8. The system according to claim 7, wherein said log processor maintains an auditable record identifying, in response to an individual access command, (a) a user ID of an accessing user, (b) a source of an access request, (c) an application requested by an access request, (d) a time and date of an access request, (d) information supplied in response to an access request and (e) an IP address of a requesting device.

9. An adaptive communication system supporting communication between Internet and non-Internet compatible executable applications, comprising: a URL processor for generating a URL incorporating, in a URL data field, information derived from a non-Internet compatible executable application; a communication processor for initiating Internet compatible communication and conveying said information derived from said non-Internet compatible executable application in said URL data field to an Internet compatible executable application; and a log processor for maintaining a record of user access to both Internet and non-Internet compatible executable applications.

10. An adaptive user interface system supporting Internet and non-Internet compatible executable applications, comprising: a command processor for receiving data identifying whether a command is at least one of, a first command associated with an Internet compatible executable application and a second command associated with a non-Internet compatible executable application; a display generator for initiating display of an image including a user selectable element representing a particular URL link in response to said first command and for initiating display of an image including a non-user selectable character representation of said particular URL link in response to said second command.

11. An adaptive user interface system according to claim 10, wherein said Internet compatible executable application comprises at least one of, (a) web-enabled application, (b) a web browser, (c) an executable application capable of Internet Protocol (IP) communication and (d) an executable application capable of accessing a web page in response to user selection of a displayed URL representative link and said non-Internet compatible executable application comprises at least one of, (i) a non-web enabled application, (ii) an executable application incompatible with a web browser, (iii) an executable application incapable of Internet Protocol (IP) communication and (iv) an executable application incapable of accessing a web page in response to user selection of a displayed URL link or URL representative link data.

12. A method supporting communication between Internet and non-Internet compatible executable applications, comprising the activities of: generating a URL incorporating, in a URL data field, information derived from a non-Internet compatible executable application; and initiating Internet compatible communication conveying said information derived from said non-Internet compatible executable application in said URL data field to an Internet compatible executable application.

13. A method supporting communication between Internet and non-Internet compatible executable applications, comprising the activities of: generating a URL incorporating, in a URL data field, information derived from a non-Internet compatible executable application; initiating Internet compatible communication and conveying said information derived from said non-Internet compatible executable application in said URL data field to an Internet compatible executable application; and maintaining a record of user access to both Internet and non-Internet compatible executable applications.

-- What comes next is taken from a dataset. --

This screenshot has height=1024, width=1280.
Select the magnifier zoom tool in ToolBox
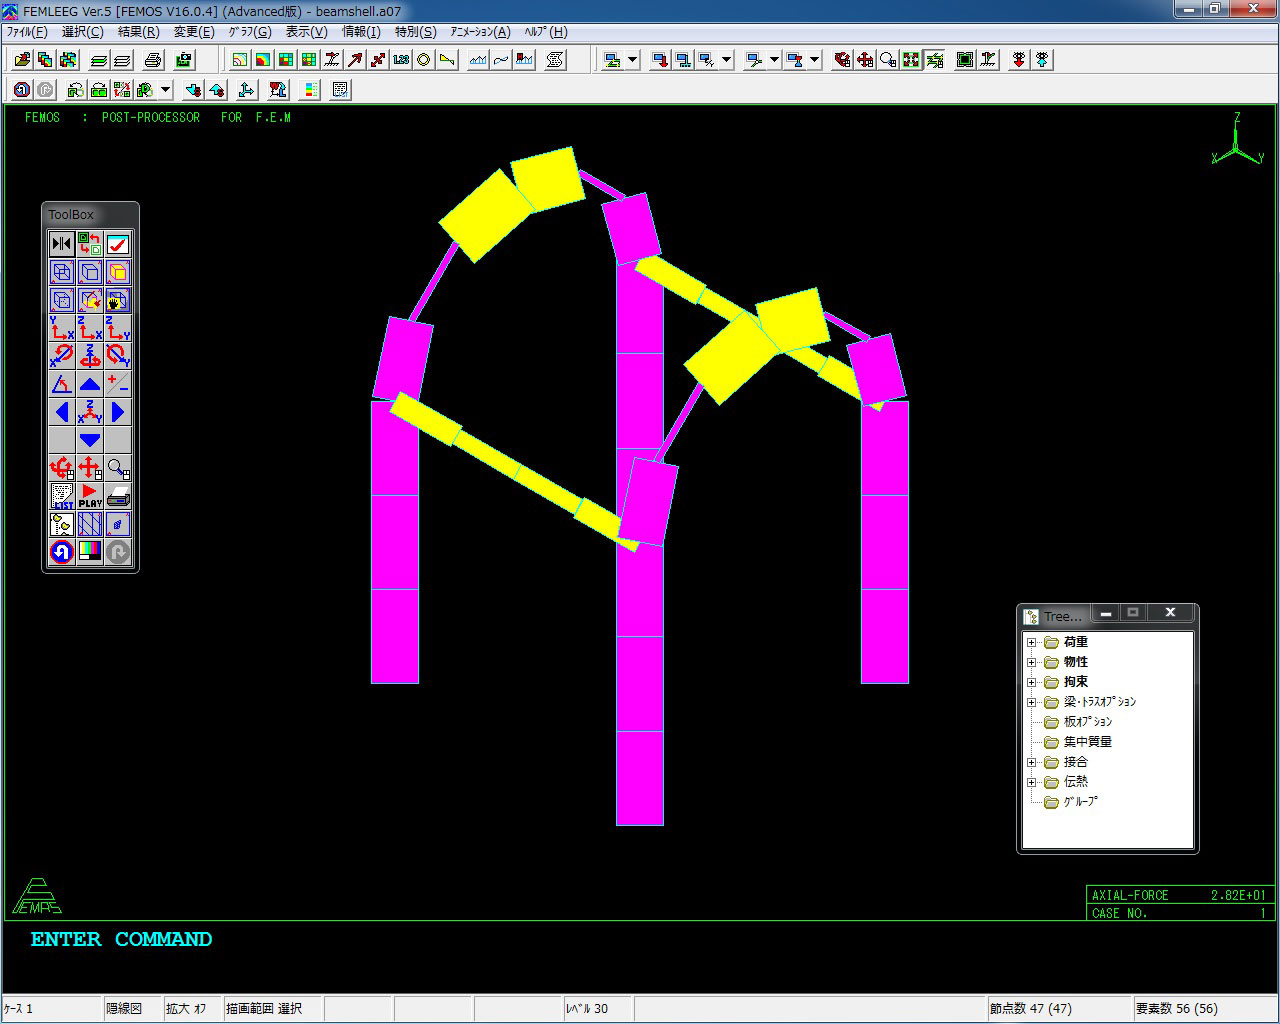point(118,468)
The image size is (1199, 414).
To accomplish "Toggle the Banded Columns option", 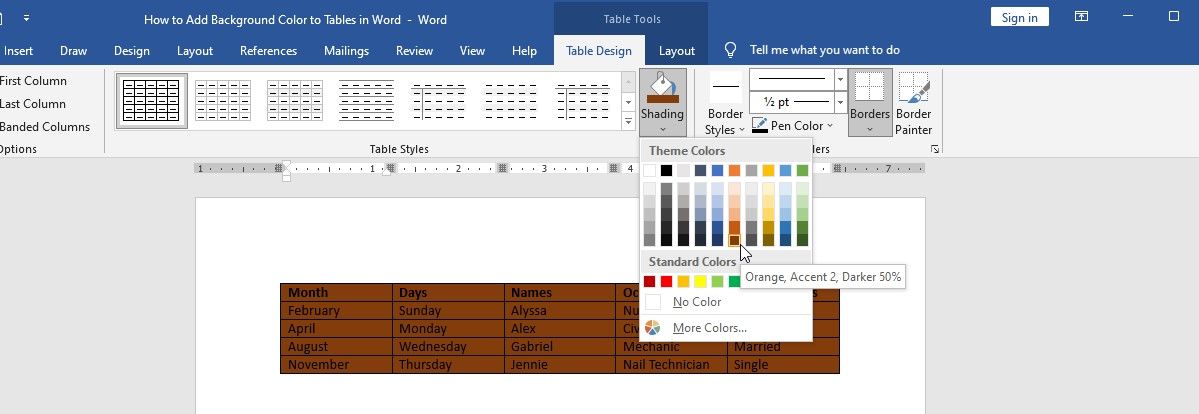I will (45, 127).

14. A method for providing a user interface supporting Internet and non-Internet compatible executable applications, comprising the activities of: receiving data identifying whether a command is at least one of, a first command associated with an Internet compatible executable application and a second command associated with a non-Internet compatible executable application; initiating display of an image including a user selectable element representing a particular URL link in response to said first command and for initiating display of an image including a non-user selectable character representation of said particular URL link in response to said second command.